He's known as the “archaeologist of Black memory.”
Alumnus Robert Hill, a professor emeritus at University of California, Los Angeles, is considered the world’s leading authority on the global influence of Pan-Africanism in the 20th century.
The Jamaican historian is also a leading scholar on Marcus Garvey. And his own scholarship has landed him a place among the great African American and Afro-Caribbean scholars including Carter G. Woodson and W.E.B Du Bois and C.L.R. James.
Fifty years after he graduated from U of T, Hill receives a Doctor of Laws, honoris causa, “for his transformative scholarship in black history and Pan-Africanism.” He is among 16 people being recognized with honorary degrees by the University of Toronto in 2017.
Below, are three things you should know about Hill.
Marcus Garvey archives
Hill's fascination with Garvey, a champion of black nationalism in Jamaica and the United States, began in high school when he wrote an essay about him and won a national prize.
He is now internationally recognized as a leading authority on the life of Garvey and the history of the Garvey movement.
As director and editor-in-chief of UCLA's Marcus Garvey and Universal Negro Improvement Association Papers Project, Hill has published 14 volumes on the mass movement inspired by Garvey.

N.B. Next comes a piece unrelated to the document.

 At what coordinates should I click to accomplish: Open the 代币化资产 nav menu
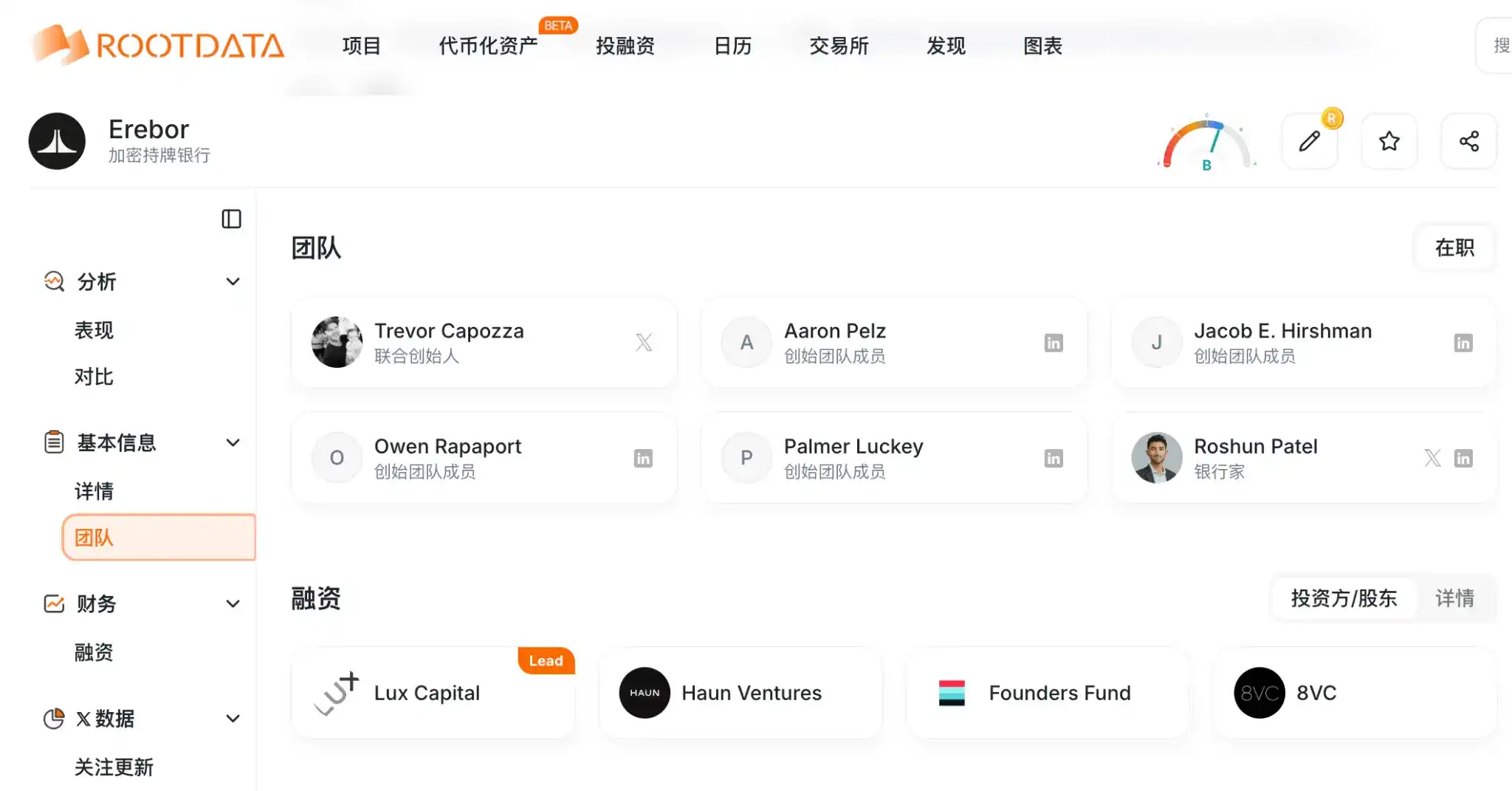[488, 46]
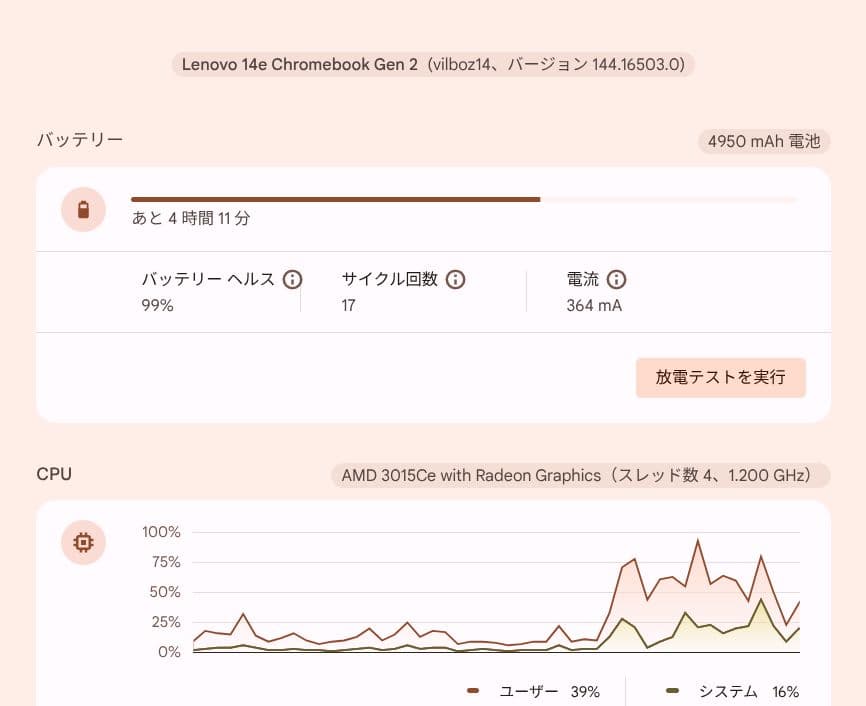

He was executive consultant on the new PBS documentary, Marcus Garvey: Look for Me in the Whirlwind, and he served as an adviser to the Jamaican government on its Garvey centennial.
“Garvey's message forms an intrinsic part of American blacks struggle for freedom," Hill said. "He's become a real icon of 20th-century black thought.”
Hoping to trace the history of Pan-Africanism, Hill tracked down editions of Cyril Brigg’s pioneering New Negro journal, The Crusader. The journal is now recognized as a crucial document of interwar African-American and Afro-Caribbean radicalism.
He also discovered the manuscript of James’ unpublished masterpiece, American Civilization. Hill is the literary executor of the estate of C.L.R. James.
Through his work, he has elevated scholarship on the Black radical movement and created archives for the movement's key figures.
Hill was a personal friend of Walter Rodney, the Guyanese historian and political activist and scholar who was assassinated in Guyana in 1980.
Hill played a significant role in some of Rodney’s key publications. He edited and wrote the forward to Walter Rodney Speaks: The Making of an African Intellectual and co-authored the introduction to How Europe Underdeveloped Africa.